In May, the co-operative announced a capital raise from cash-strapped shareholders who would contribute to share capital by deductions from livestock proceeds. At the time, chairman Mark Wynne said the move had attracted some "very vocal" feedback.
The company believed funding in the range of $100 million to $150 million, which was indicative only, over the next few years might be required, however that would not be provided solely by the equity from farmer shareholders.
This week, Mr Wynne said Alliance was seeking to strengthen its balance sheet through the share deductions and delivery of other business initiatives.
Last year, it posted a $97.9m pre-tax loss, its worst financial result since 2012 when it posted its first operating loss in 20 years.

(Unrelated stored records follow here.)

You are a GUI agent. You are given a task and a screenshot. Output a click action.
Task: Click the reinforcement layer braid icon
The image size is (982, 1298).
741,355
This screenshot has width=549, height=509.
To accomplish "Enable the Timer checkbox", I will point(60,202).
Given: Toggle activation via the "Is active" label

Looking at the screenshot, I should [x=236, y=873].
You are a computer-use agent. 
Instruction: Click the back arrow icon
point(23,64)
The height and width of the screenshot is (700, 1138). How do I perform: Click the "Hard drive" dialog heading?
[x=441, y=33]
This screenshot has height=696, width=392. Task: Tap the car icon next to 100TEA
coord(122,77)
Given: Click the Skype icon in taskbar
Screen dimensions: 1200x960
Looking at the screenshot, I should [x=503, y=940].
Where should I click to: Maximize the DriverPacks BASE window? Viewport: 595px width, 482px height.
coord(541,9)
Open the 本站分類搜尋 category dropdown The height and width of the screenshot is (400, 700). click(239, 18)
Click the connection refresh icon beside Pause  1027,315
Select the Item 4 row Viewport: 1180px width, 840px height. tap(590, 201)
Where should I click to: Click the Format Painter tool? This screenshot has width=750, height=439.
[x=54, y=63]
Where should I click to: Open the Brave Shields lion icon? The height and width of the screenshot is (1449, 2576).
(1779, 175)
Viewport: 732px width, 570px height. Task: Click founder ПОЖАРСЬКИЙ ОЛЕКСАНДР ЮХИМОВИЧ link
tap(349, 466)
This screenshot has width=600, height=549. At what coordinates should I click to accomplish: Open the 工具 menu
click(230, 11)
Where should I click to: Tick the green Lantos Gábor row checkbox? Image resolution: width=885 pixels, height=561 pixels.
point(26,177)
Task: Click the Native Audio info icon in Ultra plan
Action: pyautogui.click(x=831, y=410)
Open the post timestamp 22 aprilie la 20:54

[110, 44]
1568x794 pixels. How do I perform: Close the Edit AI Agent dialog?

The rate of share deductions was set to balance maintaining livestock flows, raising capital and meeting the expectations of the company’s banking partners, he said.
“While there were mixed views about the level of deductions, we have heard concerns that the level of deductions are too high for some farmers in the current economic climate," he said.
The deduction rate for lamb and mutton would be halved from $4 per head to $2 per head, for beef it was from $48 to $24, and for venison from $16 to $8.
The deduction for cows was now at $12 and calves at $1 to reflect the lower value of the animal.
Alliance was appointing an investment bank to further explore capital raise options. That was a prudent decision given the company would not know the outcome of the farmer capital raise until next year.
“The engagement of an investment bank ensures our shareholders will have options should we need to use them. The options for Alliance remain the same; staying a co-operative, a hybrid model or a sale of the entire business. The final capital option for Alliance will be determined by our shareholders", he said.
Last month, Beef + Lamb New Zealand released its annual stock number survey which showed a notable decline in both sheep and cattle numbers as of June 30.
The country’s lamb crop this spring was expected to drop by nearly a million on last year, driven by drought in key sheep and beef regions, including Otago.
During a meeting with farmers near Waimate this week, Federated Farmers national meat and wool chairman Toby Williams said consolidation in the meat industry was "desperately" needed, while another farmer said too many people were making money out of the chain — and not the farmers.
Asked by the Otago Daily Times if the Meat Industry Association had any concerns about the amount of capacity versus stock numbers, chief executive Sirma Karapeeva said any decisions around processing capacity was up to individual companies.
Processing companies regularly reviewed their capacity to ensure it aligned with livestock volumes and they were experienced in managing variability and volatility, she said.
The meat processing sector remained concerned about the lack of limits on fossil fuel emitters offsetting their emissions by planting trees on productive land.
That risks pushing more land into carbon farming, which would have long-term consequences for the viability of meat processing plants, rural communities and the New Zealand economy. Meat processing plants were often the largest employers in the regions they operated, she said.
— Alliance Group signed two agreements in South Korea and Malaysia during Prime Minister Christopher Luxon's official trade delegation to South Korea and Malaysia.
The Memorandums of Understanding with South Korean distributor Daesang Corporation and Fatric in Malaysia laid the foundation for Alliance to expand its premium red meat portfolio in both countries, it said in a statement.
Alliance's Pukeuri processing plant, north of Oamaru, was one of only five New Zealand lamb plants licensed to supply Malaysia.